Convert the entries from the line containing "At what (x,y)" through the line containing "Looking at the", both included, into a JSON list of strings with one string per line and blank lines omitted. Leave the pictures out of the result.

- _Source material_
----------

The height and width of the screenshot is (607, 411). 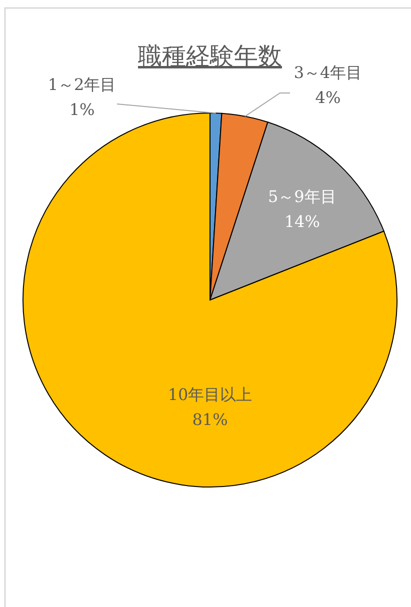 I want to click on data-label: 81%, so click(x=210, y=420).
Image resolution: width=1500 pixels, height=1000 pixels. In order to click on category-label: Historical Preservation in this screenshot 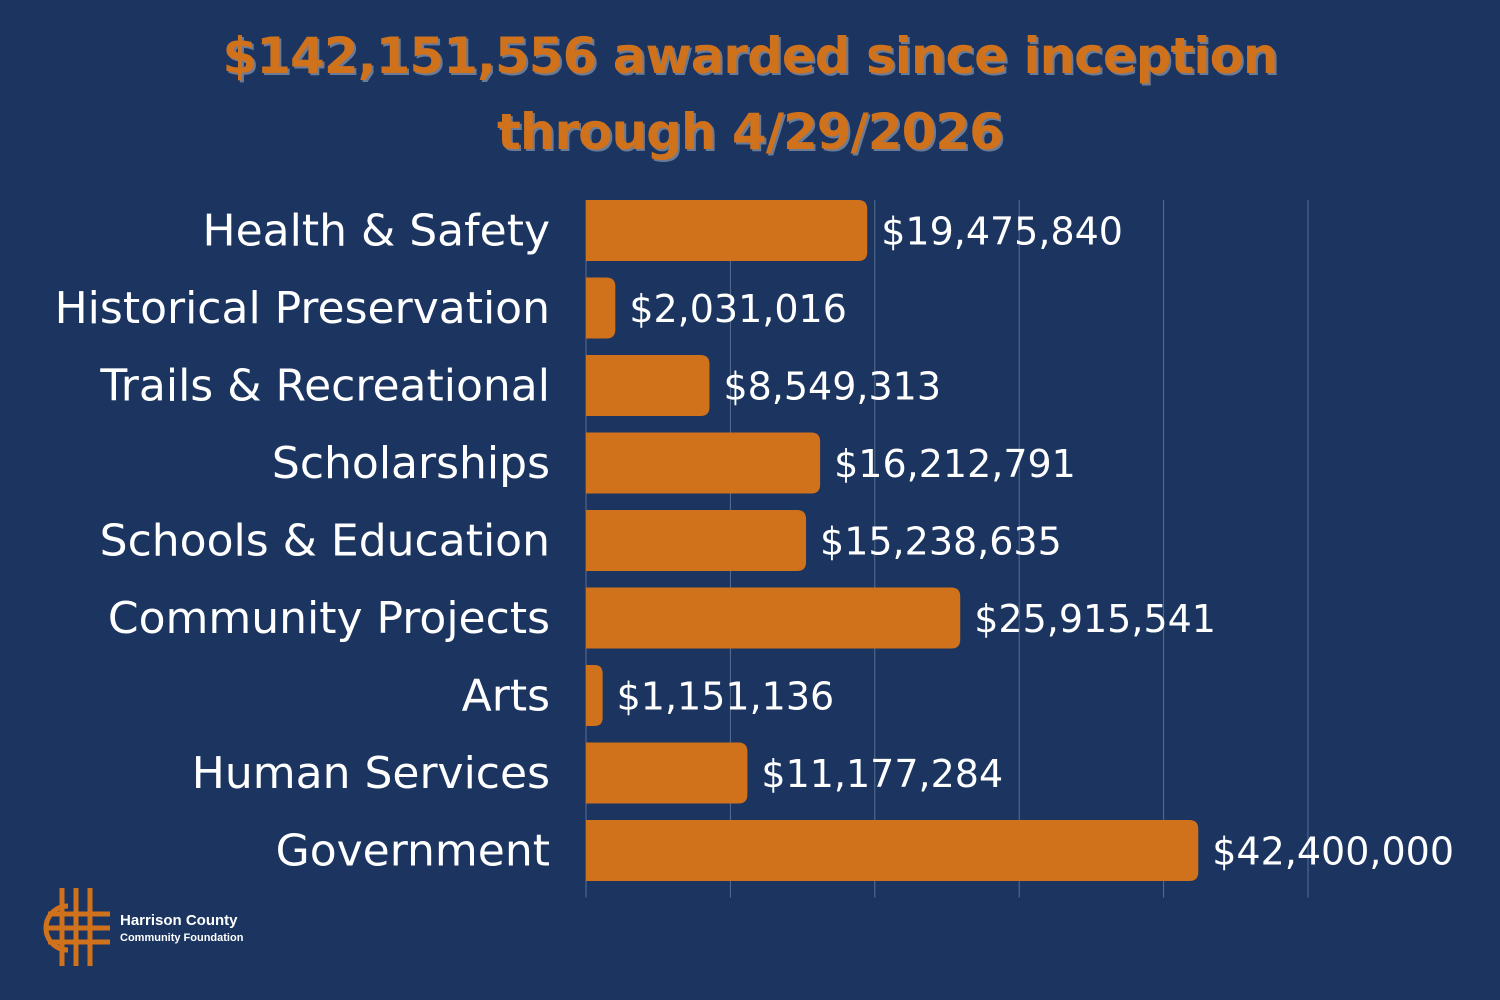, I will do `click(302, 308)`.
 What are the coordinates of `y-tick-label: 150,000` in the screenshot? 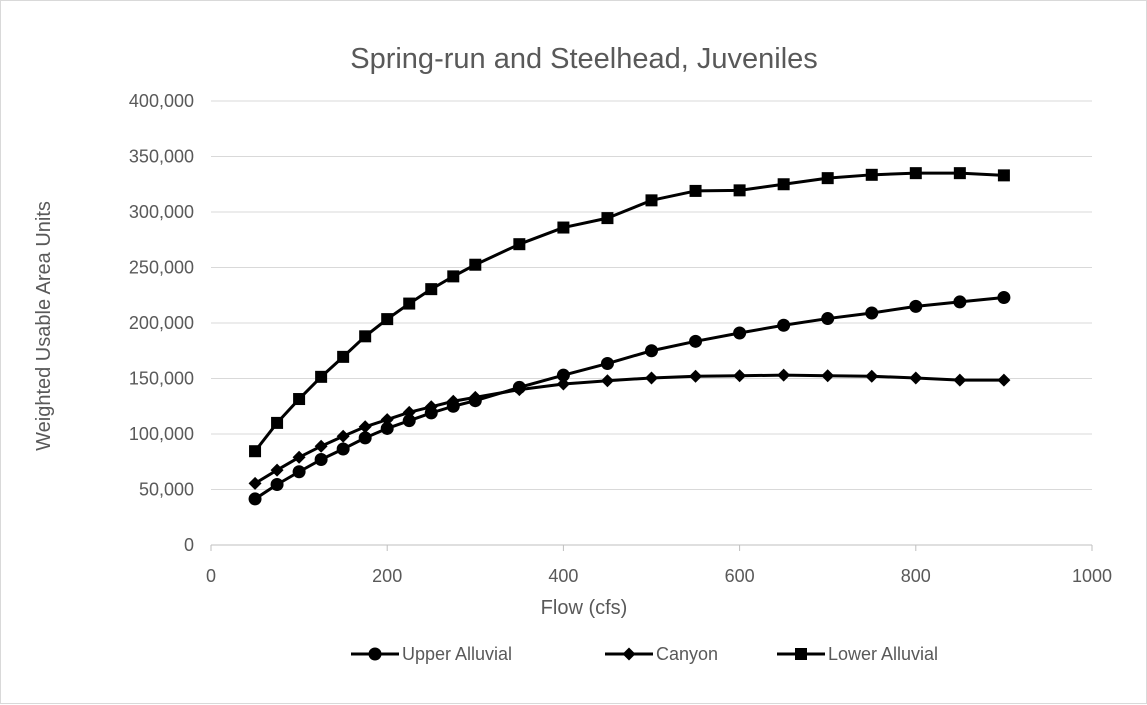 It's located at (162, 379).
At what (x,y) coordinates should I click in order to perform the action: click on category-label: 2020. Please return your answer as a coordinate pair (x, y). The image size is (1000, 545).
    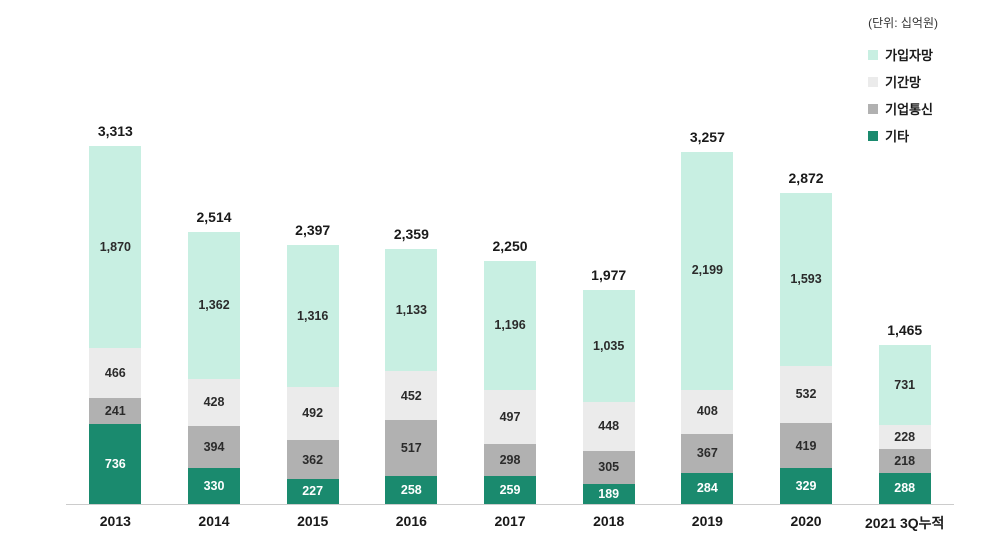
    Looking at the image, I should click on (806, 521).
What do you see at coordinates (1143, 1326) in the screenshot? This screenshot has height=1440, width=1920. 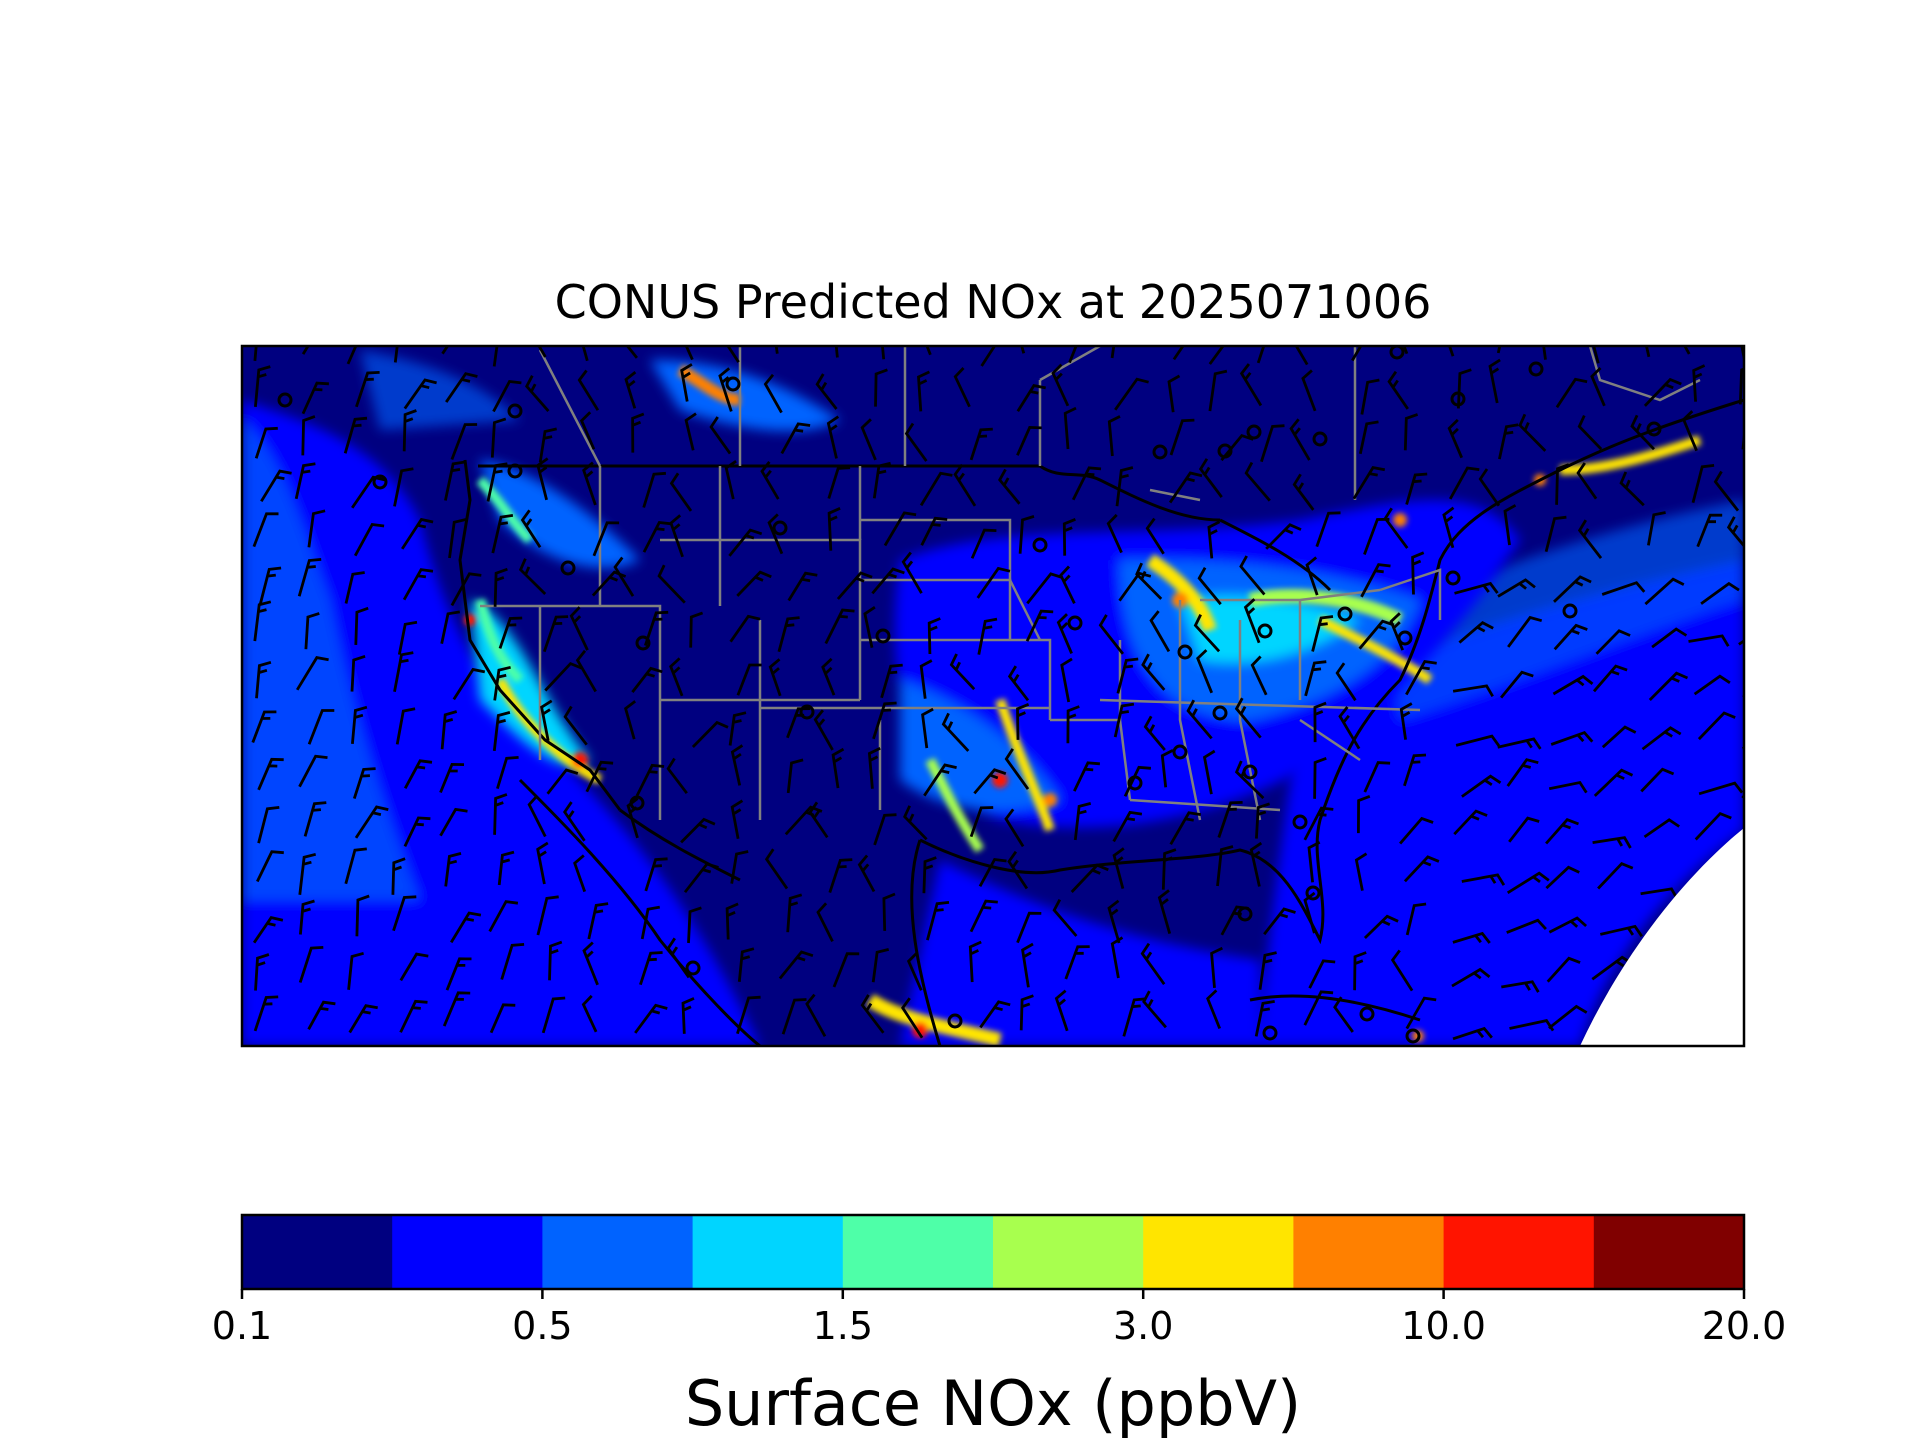 I see `colorbar-tick-label: 3.0` at bounding box center [1143, 1326].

----------

- _Final answer_
[
  "At what (x,y) coordinates should I click in order to perform the action: click on category-label: 2020. Please return your answer as a coordinate pair (x, y). The image size is (1000, 545).",
  "    Looking at the image, I should click on (806, 521)."
]